/---
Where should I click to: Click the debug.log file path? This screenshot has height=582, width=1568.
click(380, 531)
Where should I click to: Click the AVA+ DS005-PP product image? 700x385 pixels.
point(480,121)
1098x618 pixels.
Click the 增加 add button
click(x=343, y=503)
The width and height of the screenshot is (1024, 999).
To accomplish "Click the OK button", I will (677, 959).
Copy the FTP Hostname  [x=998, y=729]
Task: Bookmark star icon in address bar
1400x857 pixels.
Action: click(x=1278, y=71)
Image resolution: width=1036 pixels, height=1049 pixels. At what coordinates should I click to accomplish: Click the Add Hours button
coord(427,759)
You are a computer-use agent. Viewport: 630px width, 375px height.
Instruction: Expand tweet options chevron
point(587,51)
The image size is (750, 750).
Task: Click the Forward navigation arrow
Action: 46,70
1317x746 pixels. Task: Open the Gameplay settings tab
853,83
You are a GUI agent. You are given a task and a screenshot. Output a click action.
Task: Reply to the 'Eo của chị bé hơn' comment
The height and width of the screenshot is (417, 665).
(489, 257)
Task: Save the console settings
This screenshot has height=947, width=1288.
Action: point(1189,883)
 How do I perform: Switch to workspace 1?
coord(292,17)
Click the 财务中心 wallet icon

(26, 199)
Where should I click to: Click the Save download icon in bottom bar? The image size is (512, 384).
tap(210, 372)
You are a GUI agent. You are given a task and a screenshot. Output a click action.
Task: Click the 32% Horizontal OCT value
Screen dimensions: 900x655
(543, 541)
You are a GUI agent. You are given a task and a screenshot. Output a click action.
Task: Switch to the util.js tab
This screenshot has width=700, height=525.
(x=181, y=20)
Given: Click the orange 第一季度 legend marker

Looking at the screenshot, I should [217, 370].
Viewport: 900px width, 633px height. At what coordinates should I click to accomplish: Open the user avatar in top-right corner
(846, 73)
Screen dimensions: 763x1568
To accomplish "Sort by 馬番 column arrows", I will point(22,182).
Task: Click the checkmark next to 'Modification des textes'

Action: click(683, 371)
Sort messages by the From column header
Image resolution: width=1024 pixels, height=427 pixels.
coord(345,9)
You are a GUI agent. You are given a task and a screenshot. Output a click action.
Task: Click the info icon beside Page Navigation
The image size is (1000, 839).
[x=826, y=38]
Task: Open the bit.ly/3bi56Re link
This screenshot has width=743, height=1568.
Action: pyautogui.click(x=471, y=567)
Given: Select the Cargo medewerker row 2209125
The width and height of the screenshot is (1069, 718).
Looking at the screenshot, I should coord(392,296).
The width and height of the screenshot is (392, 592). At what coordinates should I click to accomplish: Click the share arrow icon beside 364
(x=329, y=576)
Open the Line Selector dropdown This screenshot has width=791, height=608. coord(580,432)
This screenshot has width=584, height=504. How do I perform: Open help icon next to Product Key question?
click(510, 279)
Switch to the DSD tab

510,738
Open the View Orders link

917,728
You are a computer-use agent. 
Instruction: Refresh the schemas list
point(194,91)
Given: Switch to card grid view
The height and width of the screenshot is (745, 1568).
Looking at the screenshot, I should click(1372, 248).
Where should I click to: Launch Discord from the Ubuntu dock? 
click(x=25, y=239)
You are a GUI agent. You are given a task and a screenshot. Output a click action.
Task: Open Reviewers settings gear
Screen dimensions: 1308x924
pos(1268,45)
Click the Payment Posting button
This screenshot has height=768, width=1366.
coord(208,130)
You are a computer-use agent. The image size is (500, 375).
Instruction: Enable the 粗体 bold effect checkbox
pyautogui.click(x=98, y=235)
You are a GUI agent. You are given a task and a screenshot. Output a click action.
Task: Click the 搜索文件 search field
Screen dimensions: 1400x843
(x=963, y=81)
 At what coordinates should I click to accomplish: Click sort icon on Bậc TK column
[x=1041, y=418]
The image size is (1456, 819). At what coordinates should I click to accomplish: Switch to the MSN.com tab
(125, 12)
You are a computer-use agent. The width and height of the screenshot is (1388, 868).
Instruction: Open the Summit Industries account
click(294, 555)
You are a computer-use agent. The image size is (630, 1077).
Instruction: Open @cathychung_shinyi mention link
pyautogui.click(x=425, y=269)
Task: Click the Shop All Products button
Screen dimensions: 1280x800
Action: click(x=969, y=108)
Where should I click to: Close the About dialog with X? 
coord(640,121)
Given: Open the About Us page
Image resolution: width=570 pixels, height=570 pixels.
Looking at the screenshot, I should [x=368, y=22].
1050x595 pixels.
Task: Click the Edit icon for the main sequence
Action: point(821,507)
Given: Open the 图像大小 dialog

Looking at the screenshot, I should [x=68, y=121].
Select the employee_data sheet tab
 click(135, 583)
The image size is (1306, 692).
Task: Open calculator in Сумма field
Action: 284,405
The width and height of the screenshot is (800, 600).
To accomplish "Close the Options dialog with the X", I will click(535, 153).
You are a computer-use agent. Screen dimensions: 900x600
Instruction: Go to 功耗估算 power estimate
\---
■ What the exercise asks ■
Put the data from the start up to and including the line containing "point(480,121)" into a two-column CSV with the columns text and answer. Give one row for each answer, with the text that precedes it and the answer each in one quoted field and line breaks turned into spaces.

■ Response to the exercise ■
text,answer
"Where should I click to: Click the debug.log file path? This screenshot has height=582, width=1568.","click(380, 531)"
"Where should I click to: Click the AVA+ DS005-PP product image? 700x385 pixels.","point(480,121)"